▸ **EXCERPT TO READ**
** begin **

When God gives commands in Scripture regarding worship, they are commands to do something. Worship is action. It is obedience. The Lord says to offer me a sacrifice, and so we offer it. The Lord says to sing praises to My name, and so we sing them. And when we worship God rightly, when we do our duty and offer to God that which he is due, it then leads to high praise and joy. Obedient worship trains our affections and it changes our emotions. It gives usjoy before the Lord.
And so throughout this second processional of the ark, joy is all over. In 1 Chron. 15:25 it says that when David and his many men went to bring the ark of the Lord up from the house Obed-Edom, they did this with joy. David’s song here in our passage is a perfect example of this reality. When the ark is finally placed in the tabernacle, he can’t contain himself but bursts forth into a psalm of thanksgiving. His first attempt lacked reverent obedience. But he reforms his ways and in the climax of this second attempt to seek and worship the Lord through the ark, David can’t help but rejoice with song.
But this song is so interesting. It is full of joy and gladness, and yet it is also full of commands.
There is command after command to worship God. From verses 8–13, he tells the people of God to give thanks, to call upon His name, to make known His deeds, to sing to Him, to talk of all His wondrous works, to seek the Lord, and to remember His marvelous works. And in the midst of all the commands is the promise in verse 10, that the hearts of those who seek the Lord will rejoice.
This is exactly how the psalmist who penned Psalm 2 speaks of worship, when he says to “Worship the Lord with reverence, and rejoice with trembling” (Ps. 2:11). Biblical worship is reverent… but it contains both rejoicing and trembling. Doing and feeling go hand in hand in worship, but we must keep the order right.
So when we gather on the Lord’s day, we gather foremost to offer God the obedience that He is due. We do not come primarily to seek out a certain feeling in ourselves. But throughout Scripture, joy and love toward God typically come alongside our doing.
Now some of you may be thinking – okay, this sounds good. But what about when the feelings don’t come? What about when week after week I come and I am seemingly unmoved? And my encouragement to you might seem simple, but I mean it earnestly – trust the Lord.

** end **

(Stored records)
** begin **

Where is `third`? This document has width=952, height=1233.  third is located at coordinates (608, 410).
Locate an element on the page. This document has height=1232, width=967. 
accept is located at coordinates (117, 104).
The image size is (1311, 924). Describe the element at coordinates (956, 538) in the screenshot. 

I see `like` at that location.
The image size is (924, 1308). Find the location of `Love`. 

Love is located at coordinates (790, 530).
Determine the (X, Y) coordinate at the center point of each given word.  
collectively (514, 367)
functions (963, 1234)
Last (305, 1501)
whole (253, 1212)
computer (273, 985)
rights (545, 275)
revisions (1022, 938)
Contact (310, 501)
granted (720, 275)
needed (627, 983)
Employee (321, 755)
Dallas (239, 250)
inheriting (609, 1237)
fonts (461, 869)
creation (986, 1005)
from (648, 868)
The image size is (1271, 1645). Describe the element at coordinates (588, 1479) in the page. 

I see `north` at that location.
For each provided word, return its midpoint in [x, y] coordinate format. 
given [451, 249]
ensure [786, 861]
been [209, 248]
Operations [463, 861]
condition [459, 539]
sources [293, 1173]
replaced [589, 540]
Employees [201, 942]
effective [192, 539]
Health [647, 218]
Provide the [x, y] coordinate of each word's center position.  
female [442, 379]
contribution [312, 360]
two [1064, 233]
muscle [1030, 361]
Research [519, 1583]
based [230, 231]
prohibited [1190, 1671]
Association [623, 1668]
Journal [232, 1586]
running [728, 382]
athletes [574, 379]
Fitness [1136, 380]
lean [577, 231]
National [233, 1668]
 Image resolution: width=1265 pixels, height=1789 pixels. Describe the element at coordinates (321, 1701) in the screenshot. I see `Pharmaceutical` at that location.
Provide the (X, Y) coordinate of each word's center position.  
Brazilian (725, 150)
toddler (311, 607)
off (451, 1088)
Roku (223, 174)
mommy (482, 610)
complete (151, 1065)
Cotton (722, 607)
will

** end **

▸ **REQUIRED WORK**
#1 How would you sum up the excerpt on worship in two sentences?
#2 Can you resume the excerpt on worship, picking up right after its final sentence?
The material shown above has nothing to do with the excerpt on worship.

▸ **FINAL RESULTS**
#1 The excerpt on worship holds that worship is obedient action God commands, and that worshiping rightly leads to joy. David's psalm of thanksgiving, sung when the ark is placed in the tabernacle, shows this, and the excerpt teaches that doing and feeling go hand in hand but in the right order, so when feelings don't come, one should trust the Lord.

#2
Do your part – obey His commands. Participate in the worship of God, pay attention to what we are saying and doing, to the best of your ability. When we sing, sing – don’t just stand there. And don’t just sing, but consider the truths you are proclaiming with your lips. Observe the goodness all around you, as You hear Scripture sung, preached, and prayed. Be engaged in the worship of God. Meditate on His goodness in this room. And after all that, trust the Lord with your emotions.
C.S. Lewis once wrote in a letter regarding this topic of emotions in the Christian life. He wrote that “Obedience is the key to all doors.” And then he says, “feelings come (or don’t come) and go as God pleases. We can’t produce them at will and must not try.”
Lewis notes elsewhere that when we obey even when we don’t feel like it, the funny thing is at some point in that obedience we begin to feel it without noticing. He uses the example of when we come into contact with someone we really don’t like all that much, but we know how to be polite, and so we pretend to be kind. And the next thing you know, we’re actually meaning it –we’re actually being kind to them in our conversation.
So worship the Lord according to His Word, worship Him in the beauty of holiness and simplicity with all of God’s people here. And trust Him to bless it all.
Our third and final point is this – as we worship God, we will then desire to see others join in on the praise.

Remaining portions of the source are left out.